Suppose a child plays with a die and the mean obtained after $25$ rolls is equal to $4.5$. Perform a statistical test to check if the die is fair at significance level $\alpha=0.05$.
Suppose we perform hypothesis testing with null hypothesis $\mu_0 = 4.5$. If we have a fair die the average number of points after throwing it $25$ times is just the same as after throwing it once so $E(\bar{X})=\frac{1+2+3+4+5+6}{6}=3.5$. The alternative I guess is that $\mu_1=3.5$ and we want to show that the die is unfair. I am not sure if I am on the right track though? Or do we just convert this to probabilities, and say that under the null $p=\frac{1}{6}$. Thanks for any help.

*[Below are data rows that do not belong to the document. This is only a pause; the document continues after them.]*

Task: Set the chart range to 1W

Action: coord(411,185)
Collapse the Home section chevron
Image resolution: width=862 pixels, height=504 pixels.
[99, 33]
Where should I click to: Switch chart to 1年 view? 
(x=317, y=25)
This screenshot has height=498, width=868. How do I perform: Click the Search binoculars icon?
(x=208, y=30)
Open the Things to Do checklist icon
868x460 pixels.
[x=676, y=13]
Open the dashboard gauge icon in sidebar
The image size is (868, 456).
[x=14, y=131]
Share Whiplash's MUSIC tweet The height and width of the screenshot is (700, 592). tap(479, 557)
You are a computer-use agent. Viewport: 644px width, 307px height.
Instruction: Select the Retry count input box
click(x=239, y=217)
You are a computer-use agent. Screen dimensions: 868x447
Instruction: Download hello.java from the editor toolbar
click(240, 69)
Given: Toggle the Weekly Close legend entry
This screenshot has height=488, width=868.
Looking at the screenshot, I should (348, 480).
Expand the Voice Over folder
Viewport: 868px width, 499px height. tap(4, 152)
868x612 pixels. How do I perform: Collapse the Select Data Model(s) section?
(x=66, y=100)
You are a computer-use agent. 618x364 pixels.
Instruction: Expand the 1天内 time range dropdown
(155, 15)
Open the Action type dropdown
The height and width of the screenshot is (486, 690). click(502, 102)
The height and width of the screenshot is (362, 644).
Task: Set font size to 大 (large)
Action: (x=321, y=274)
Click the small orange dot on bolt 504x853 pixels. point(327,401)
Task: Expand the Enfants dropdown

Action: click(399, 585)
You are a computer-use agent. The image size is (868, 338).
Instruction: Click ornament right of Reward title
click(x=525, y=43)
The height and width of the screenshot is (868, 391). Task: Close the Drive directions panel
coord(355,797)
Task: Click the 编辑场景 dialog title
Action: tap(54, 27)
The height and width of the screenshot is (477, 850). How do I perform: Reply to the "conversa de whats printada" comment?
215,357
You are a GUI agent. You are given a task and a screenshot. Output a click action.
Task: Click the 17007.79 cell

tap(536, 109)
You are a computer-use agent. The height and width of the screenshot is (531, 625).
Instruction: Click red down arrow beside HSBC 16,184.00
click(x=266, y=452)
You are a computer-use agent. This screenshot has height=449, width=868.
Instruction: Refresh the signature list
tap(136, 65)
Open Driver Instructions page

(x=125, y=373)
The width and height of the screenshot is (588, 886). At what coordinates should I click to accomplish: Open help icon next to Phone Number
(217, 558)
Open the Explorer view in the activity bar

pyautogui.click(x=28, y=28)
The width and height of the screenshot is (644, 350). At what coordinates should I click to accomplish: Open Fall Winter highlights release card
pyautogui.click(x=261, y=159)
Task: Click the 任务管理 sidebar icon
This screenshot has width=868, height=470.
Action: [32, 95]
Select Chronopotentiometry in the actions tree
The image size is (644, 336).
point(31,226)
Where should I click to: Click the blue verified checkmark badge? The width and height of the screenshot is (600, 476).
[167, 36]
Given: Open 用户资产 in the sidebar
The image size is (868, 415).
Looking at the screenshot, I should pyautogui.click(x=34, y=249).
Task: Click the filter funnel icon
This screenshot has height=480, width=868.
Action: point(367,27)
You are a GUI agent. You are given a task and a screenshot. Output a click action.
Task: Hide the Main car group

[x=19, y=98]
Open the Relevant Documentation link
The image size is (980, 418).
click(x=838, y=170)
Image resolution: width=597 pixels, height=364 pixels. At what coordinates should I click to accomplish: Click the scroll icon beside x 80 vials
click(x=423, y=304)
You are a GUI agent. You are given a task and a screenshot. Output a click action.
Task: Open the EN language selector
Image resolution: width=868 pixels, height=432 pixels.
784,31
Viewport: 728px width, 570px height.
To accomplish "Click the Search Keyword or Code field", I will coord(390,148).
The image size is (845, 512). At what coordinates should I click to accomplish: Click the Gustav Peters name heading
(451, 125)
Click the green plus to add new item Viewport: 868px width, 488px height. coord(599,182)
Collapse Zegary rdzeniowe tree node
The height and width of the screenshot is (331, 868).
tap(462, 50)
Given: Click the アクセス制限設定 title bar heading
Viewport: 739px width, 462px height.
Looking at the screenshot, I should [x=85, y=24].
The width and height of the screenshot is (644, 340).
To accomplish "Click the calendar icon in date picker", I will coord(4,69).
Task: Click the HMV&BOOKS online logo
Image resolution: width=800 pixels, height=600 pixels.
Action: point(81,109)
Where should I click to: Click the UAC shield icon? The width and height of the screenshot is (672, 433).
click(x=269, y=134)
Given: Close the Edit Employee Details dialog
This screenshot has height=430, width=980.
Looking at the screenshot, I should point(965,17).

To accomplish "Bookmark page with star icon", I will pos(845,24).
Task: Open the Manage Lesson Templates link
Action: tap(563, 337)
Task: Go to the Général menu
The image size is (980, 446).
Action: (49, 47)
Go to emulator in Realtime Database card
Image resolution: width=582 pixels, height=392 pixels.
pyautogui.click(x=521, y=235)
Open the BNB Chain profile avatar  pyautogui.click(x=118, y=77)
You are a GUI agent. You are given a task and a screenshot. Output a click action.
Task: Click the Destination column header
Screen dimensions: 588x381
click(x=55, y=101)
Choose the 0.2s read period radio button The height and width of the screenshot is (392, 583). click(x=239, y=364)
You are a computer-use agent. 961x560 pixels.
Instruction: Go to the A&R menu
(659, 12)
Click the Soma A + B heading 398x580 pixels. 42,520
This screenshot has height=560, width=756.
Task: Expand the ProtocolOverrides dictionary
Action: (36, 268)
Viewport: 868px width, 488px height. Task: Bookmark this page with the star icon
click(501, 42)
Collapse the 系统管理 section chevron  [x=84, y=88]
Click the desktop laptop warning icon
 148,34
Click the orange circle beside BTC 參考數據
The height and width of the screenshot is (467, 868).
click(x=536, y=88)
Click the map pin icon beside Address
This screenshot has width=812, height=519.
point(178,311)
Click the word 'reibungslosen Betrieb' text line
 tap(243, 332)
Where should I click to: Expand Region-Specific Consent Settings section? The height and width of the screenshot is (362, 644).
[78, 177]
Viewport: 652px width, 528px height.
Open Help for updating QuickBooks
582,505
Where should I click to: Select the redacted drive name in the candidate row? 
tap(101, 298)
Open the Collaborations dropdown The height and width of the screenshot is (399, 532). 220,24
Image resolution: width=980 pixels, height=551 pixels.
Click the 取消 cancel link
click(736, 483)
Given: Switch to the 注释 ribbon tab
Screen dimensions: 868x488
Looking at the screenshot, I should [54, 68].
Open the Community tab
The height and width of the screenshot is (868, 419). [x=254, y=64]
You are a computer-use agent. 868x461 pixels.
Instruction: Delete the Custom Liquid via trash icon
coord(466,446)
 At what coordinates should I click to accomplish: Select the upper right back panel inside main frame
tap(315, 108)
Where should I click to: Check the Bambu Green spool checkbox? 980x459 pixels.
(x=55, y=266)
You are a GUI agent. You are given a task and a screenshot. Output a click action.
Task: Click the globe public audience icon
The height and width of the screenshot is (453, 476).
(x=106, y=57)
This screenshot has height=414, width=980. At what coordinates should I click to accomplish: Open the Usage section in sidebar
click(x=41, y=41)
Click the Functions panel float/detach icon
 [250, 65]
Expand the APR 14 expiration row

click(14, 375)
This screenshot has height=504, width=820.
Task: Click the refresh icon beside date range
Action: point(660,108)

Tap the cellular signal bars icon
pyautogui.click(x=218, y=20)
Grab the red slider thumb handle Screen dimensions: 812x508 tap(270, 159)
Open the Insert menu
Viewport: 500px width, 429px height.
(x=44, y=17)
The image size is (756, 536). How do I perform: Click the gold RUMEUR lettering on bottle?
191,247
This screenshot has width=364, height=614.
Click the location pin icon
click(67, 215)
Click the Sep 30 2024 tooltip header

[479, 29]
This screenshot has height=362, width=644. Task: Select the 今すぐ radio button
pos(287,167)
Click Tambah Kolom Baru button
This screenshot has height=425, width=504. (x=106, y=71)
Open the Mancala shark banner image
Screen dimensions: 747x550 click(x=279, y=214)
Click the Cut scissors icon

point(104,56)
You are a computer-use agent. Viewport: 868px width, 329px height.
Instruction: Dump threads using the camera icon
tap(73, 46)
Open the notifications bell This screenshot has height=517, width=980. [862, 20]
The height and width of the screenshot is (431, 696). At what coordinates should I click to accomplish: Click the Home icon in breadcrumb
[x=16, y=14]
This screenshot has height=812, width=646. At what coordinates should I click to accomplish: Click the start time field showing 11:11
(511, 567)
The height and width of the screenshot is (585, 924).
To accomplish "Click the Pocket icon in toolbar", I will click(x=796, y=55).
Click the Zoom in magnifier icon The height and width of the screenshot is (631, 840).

I managed to solve the exercise myself after the suggestion in the comments. We suppose that $\mu_0=3.5$. Then we use the $z$-score: $$\frac{\bar{X}-\mu_0}{\sigma / \sqrt{n}}.$$
In this case $\bar{X}=4.5$, $\mu_0=3.5$ and the standard deviation can be calculated as the square root of the variance divided by the number of rolls $\sigma / \sqrt{n}=\sqrt{0.1166}=0.34$
So $$\frac{\bar{X}-\mu_0}{\sigma / \sqrt{n}}=\frac{1}{0.34}=2.94.$$ Then $p=P(Z\geq 2.94)=0.0033$ so we reject the null hypothesis.